*Record set:*
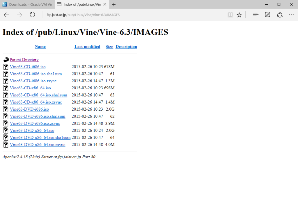Share the current page
The width and height of the screenshot is (298, 204).
[x=280, y=15]
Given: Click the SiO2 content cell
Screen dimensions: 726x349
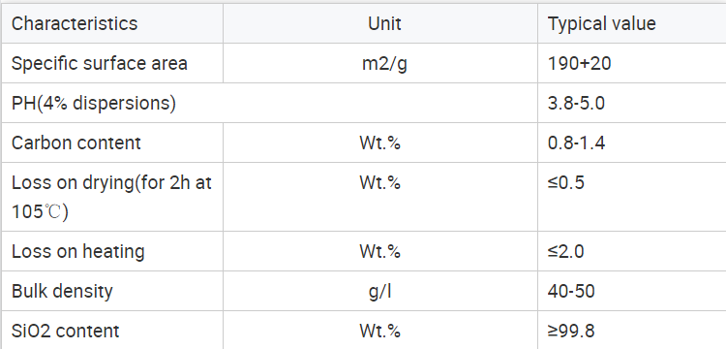Looking at the screenshot, I should pyautogui.click(x=112, y=330).
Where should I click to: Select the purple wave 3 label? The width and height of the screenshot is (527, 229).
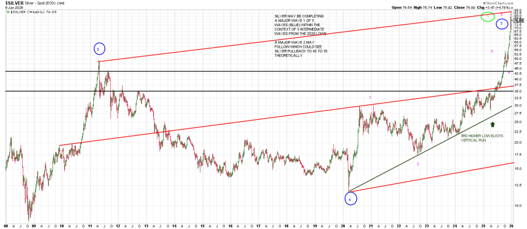[491, 51]
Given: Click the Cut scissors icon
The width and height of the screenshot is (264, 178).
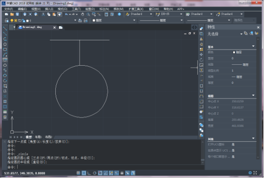Looking at the screenshot, I should click(43, 14).
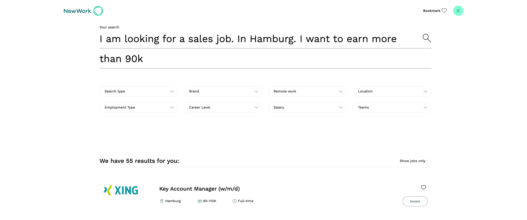Click the search query text field
The width and height of the screenshot is (527, 220).
[259, 49]
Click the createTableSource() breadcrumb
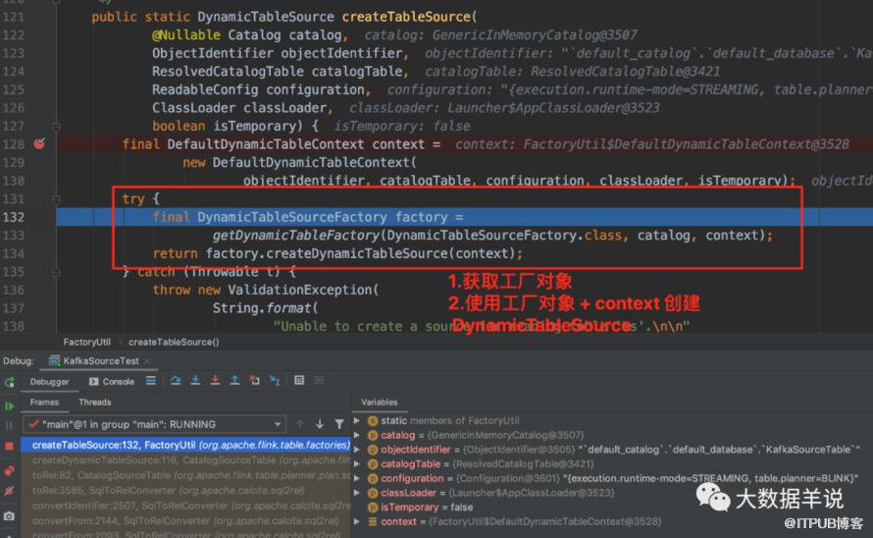The height and width of the screenshot is (538, 873). 174,342

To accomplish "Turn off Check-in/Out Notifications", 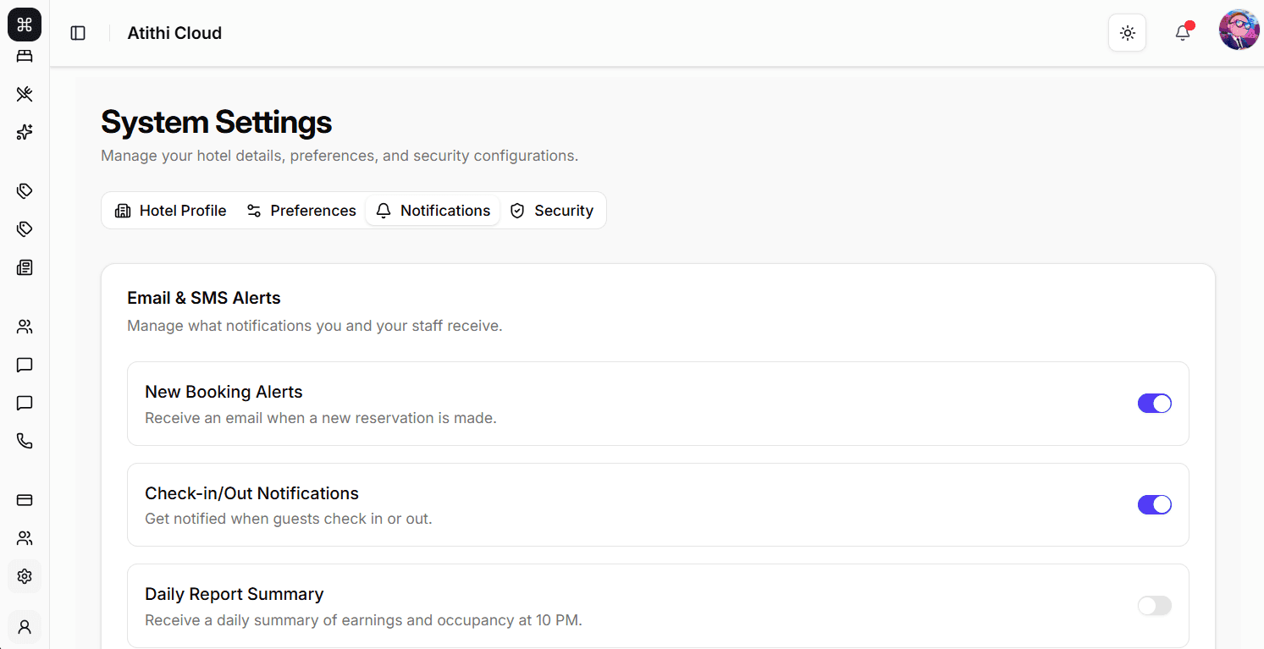I will pos(1155,504).
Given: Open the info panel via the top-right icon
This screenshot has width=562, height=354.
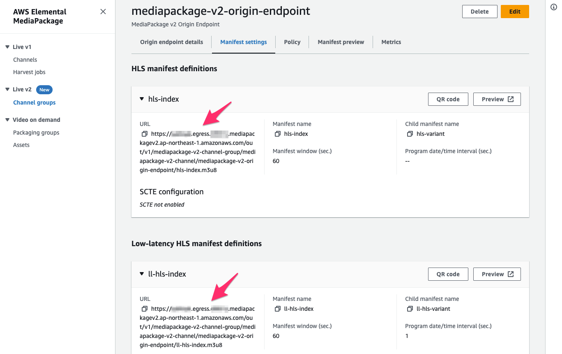Looking at the screenshot, I should (x=553, y=7).
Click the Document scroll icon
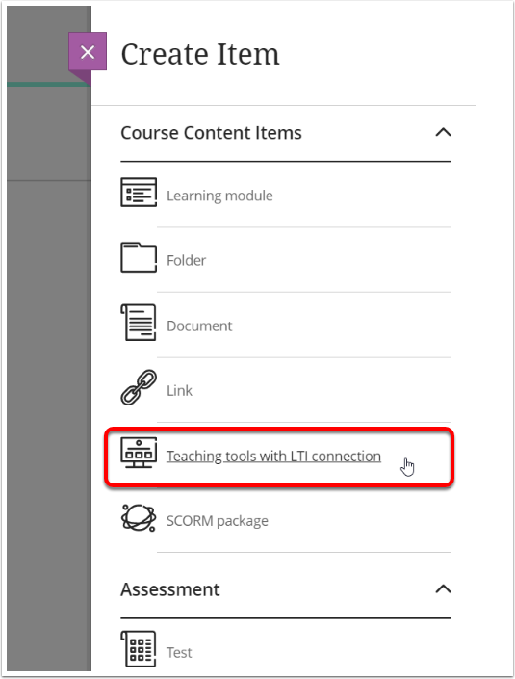 pyautogui.click(x=139, y=323)
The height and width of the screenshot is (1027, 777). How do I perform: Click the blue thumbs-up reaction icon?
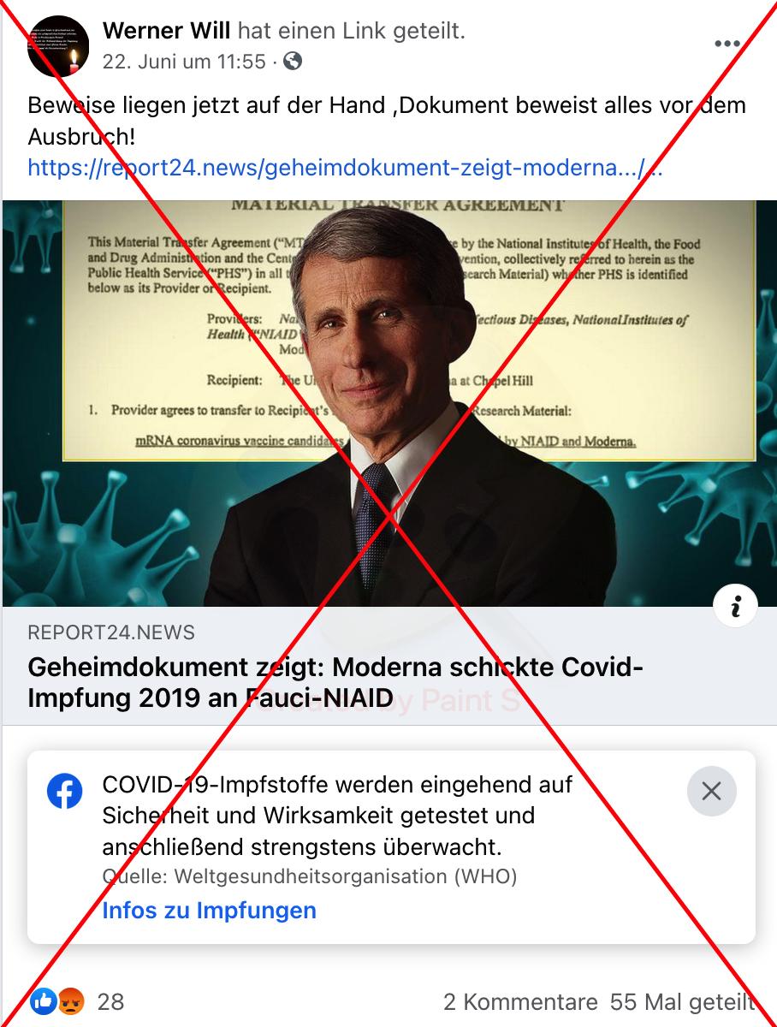tap(44, 1001)
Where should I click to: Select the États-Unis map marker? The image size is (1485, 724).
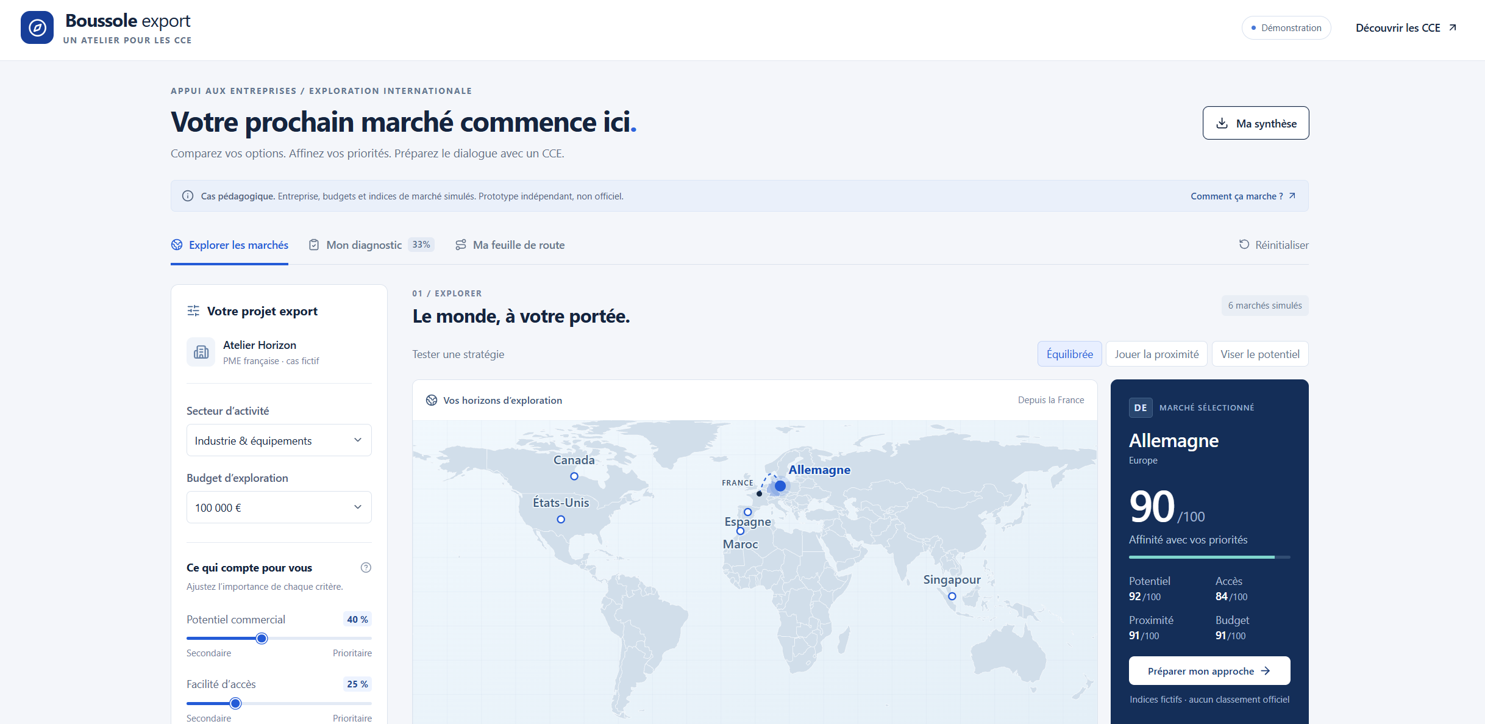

*Exercise brief:*
Which lines run from the one holding "Click the Document scroll icon" through the end of the records? Reproduce them word for word, both ends included, with no pictures.

*Response to the exercise:*
Click the Document scroll icon
 pyautogui.click(x=139, y=323)
The height and width of the screenshot is (1027, 777). How do I perform: Click the blue thumbs-up reaction icon?
tap(44, 1001)
Where should I click to: Select the États-Unis map marker? The image size is (1485, 724).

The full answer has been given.